This is an automated email from the ASF dual-hosted git repository.
kturner pushed a commit to branch main
in repository https://gitbox.apache.org/repos/asf/accumulo.git
The following commit(s) were added to refs/heads/main by this push:
new 632dbc2ed0 limits memory and cpu used by compaction reservation
request (#5185)
632dbc2ed0 is described below
commit 632dbc2ed0d7bfed30a2f9da7053257b07720962
Author: Keith Turner <[email protected]>
AuthorDate: Sun Dec 15 14:27:19 2024 -0500
limits memory and cpu used by compaction reservation request (#5185)

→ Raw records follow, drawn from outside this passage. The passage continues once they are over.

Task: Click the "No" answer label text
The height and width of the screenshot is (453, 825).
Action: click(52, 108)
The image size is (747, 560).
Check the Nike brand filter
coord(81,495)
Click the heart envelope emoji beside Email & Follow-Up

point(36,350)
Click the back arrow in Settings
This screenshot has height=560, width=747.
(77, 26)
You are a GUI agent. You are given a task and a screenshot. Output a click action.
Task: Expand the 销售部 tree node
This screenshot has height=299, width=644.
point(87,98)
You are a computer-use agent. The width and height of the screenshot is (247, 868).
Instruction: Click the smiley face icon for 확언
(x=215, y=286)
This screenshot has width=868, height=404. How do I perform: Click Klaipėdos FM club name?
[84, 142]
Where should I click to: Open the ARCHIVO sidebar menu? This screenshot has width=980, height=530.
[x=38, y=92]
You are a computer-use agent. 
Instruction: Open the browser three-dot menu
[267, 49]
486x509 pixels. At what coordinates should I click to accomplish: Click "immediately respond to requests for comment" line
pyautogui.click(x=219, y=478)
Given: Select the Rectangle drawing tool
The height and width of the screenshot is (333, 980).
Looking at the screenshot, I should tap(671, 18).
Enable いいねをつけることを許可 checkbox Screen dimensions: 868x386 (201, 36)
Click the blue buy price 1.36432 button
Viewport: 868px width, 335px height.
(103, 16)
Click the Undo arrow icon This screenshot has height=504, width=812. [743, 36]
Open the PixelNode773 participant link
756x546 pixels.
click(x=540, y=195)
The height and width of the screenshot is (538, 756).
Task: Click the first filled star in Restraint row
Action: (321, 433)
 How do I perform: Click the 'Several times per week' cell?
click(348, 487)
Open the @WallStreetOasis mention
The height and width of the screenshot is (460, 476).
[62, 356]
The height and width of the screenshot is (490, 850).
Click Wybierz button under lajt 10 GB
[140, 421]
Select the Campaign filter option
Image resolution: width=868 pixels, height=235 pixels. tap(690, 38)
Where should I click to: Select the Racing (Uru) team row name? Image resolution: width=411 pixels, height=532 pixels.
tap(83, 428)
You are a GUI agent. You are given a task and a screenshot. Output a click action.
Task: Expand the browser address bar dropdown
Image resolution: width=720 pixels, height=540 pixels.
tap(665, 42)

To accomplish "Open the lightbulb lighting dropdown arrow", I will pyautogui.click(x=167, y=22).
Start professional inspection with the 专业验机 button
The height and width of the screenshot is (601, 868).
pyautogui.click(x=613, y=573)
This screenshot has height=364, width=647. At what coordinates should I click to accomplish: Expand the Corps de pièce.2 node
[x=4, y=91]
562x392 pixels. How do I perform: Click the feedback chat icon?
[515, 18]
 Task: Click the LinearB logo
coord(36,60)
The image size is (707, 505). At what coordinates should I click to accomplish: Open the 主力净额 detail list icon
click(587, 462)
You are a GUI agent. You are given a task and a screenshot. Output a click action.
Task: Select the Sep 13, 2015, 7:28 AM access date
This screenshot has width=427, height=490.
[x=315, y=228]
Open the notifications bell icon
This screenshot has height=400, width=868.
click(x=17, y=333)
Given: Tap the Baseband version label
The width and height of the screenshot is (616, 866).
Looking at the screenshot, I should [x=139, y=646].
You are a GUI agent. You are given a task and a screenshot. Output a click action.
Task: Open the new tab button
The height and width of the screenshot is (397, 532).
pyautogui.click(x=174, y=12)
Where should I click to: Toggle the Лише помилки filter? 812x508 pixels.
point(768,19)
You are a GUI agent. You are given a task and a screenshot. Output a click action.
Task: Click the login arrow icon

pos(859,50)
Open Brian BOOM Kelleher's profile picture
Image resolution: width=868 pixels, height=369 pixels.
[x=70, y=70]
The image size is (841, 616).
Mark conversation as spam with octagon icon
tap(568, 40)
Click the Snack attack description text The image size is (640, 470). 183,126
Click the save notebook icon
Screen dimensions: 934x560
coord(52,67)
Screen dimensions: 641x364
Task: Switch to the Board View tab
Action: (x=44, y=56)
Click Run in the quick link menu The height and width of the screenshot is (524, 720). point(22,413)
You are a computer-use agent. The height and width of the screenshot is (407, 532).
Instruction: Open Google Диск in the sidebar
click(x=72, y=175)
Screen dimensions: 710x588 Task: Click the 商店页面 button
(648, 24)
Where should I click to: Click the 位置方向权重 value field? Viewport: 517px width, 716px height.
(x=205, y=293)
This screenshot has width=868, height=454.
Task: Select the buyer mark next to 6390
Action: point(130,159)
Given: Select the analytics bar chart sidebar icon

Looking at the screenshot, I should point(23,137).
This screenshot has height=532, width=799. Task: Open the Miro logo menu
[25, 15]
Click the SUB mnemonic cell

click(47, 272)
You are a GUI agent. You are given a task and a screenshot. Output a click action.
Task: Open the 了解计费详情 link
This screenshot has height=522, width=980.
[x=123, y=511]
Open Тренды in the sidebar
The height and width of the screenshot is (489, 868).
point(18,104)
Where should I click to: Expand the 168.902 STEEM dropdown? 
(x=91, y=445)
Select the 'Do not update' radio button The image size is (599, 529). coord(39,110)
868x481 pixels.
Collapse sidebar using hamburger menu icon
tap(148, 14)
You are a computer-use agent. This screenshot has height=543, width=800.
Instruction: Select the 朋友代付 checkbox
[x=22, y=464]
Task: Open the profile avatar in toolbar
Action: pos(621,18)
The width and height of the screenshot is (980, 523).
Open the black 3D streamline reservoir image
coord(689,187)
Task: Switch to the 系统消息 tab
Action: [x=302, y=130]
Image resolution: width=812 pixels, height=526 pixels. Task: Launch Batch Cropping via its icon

Added threads pools to execute compaction reservation request in order
to limit memory and cpu used by executing reservations. Request queued up
for the pool could still potentially use a lot of memory. Did two
things to control memory of things in the queue. First only allow a
compactor process to have one reservation processing at time. Second
made the data related to a resevation request a soft reference which
should allow it be garbage collected if memory gets low while it sitting
in the queue. Once the request starts executing it obtains a strong
refrence to the data so it can no longer be garbage collected.
fixes #5177
---
.../org/apache/accumulo/core/conf/Property.java | 12 ++
.../core/util/threads/ThreadPoolNames.java | 3 +
.../accumulo/core/util/threads/ThreadPools.java | 24 +++
.../coordinator/CompactionCoordinator.java | 211 +++++++++++++++------
4 files changed, 190 insertions(+), 60 deletions(-)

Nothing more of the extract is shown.